A few weeks ago, I stepped on the scale: 209 pounds. Whoa! Not good! I had not clocked in at that weight for several years. Time to make some adjustments. (And it happens so gradually!)
How about you? Have you tuned in to your physical appearance or condition recently? Any action needed?
The leaders I hang out with are aware of their physical selves and take action to stay in top shape. On average, at least once a week, a leader initiates a conversation with me about their body condition. Here’s a sampling from the past month:
- Two 30-something executives, one a former All-American lacrosse player, have asked me to be an accountability partner on their weight-loss.
- A CEO and a President of the same company, both in their forties, and both already appearing pretty fit to me, told me of a new program that had them re-think their meals, reduce alcohol consumption, and has resulted in them each losing around 20 pounds.
- In separate conversations, a female CEO and a male President, both in their fifties, talked enthusiastically of their new addiction to yoga.
- A 65 year-old CEO becomes my personal trainer once a month when I visit him at his home gym.
Why are these leaders doing this? Because they know their physical condition directly impacts their leadership performance.
How about you? How is your body’s condition helping or hurting with your leadership responsibilities? When you look in the mirror and see what others see, is that a good thing or not? How about your energy level, your ability to endure stress?
It happens slowly. Leaders fall into the trap of prioritizing other things over their physical condition. And the reasons — excuses! — sound like this: “I don’t have a free minute in my calendar,” or “I have to be into the office first thing,” or “My travel schedule makes it impossible.”
But no leader has an excuse that really holds water. Highly effective leaders know that their bodies are as important as their brains. They make the time to take care of themselves physically. Even the busiest ones.
Your physical condition directly impacts
your intellectual and emotional condition.

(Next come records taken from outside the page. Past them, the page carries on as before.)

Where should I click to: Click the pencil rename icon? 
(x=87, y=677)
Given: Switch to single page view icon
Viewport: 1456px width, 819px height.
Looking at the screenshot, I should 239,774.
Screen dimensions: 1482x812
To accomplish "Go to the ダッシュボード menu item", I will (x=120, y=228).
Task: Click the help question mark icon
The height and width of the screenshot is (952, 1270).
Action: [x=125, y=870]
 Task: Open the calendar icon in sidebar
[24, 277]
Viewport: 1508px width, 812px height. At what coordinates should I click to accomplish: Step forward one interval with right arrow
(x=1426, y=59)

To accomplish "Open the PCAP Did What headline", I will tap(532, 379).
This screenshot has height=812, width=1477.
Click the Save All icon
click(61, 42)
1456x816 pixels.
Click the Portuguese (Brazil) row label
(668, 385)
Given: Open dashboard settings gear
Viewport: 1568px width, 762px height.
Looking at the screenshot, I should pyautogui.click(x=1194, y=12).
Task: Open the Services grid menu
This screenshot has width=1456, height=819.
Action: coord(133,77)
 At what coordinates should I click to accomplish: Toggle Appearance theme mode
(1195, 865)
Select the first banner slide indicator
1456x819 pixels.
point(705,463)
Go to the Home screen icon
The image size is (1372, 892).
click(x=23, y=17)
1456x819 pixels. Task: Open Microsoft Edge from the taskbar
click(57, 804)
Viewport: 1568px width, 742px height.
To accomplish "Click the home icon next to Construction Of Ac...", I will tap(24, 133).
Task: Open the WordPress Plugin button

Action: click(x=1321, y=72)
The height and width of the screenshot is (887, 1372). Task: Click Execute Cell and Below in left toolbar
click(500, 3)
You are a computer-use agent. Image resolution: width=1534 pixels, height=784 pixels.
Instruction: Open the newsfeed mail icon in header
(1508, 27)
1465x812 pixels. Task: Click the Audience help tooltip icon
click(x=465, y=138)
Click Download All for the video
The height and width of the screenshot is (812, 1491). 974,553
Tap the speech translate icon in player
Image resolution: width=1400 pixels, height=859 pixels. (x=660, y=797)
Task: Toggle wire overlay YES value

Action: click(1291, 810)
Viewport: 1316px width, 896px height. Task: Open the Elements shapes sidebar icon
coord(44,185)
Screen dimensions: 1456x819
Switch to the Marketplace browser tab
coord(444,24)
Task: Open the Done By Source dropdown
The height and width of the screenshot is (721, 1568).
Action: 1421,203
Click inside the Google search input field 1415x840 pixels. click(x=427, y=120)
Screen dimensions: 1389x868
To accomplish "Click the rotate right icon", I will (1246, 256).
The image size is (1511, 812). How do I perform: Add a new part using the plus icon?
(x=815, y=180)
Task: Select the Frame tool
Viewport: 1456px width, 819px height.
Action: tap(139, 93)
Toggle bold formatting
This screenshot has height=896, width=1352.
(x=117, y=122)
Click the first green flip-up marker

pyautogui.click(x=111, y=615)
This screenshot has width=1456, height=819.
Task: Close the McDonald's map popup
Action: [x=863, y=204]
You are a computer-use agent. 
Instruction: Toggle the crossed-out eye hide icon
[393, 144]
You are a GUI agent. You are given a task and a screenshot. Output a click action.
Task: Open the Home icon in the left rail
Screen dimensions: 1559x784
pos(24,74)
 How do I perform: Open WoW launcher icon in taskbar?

Earlier this year, Boston University’s School of Medicine published this study that linked cardio fitness to increased brain activity AND better memory. What a surprise. They found you think better when you are physically fit!
And even if you are not aware of your body, those around you are. The Center for Creative Leadership recently surveyed and found that extra weight has a negative effect on leadership performance evaluations — even when these leaders “[self-]report being just as hardworking, energetic, assertive, and sociable as other leaders.” Ouch.
Physical fitness is about a lot of things – muscle strength, flexibility, cardio endurance, stress reduction. But for many of us, a common theme is the need to reduce, or keep off, excess pounds. You can spend a lot of money on diet programs, but I’ll remind you that, absent a medical condition, the math is pretty simple:
- calories consumed > calories burned = weight gain
- calories burned > calories consumed = weight loss
To help you stay on the winning side of this formula, here are three bare minimum, no-excuse steps you can take. The first two are about AWARENESS. The third is about ACTION.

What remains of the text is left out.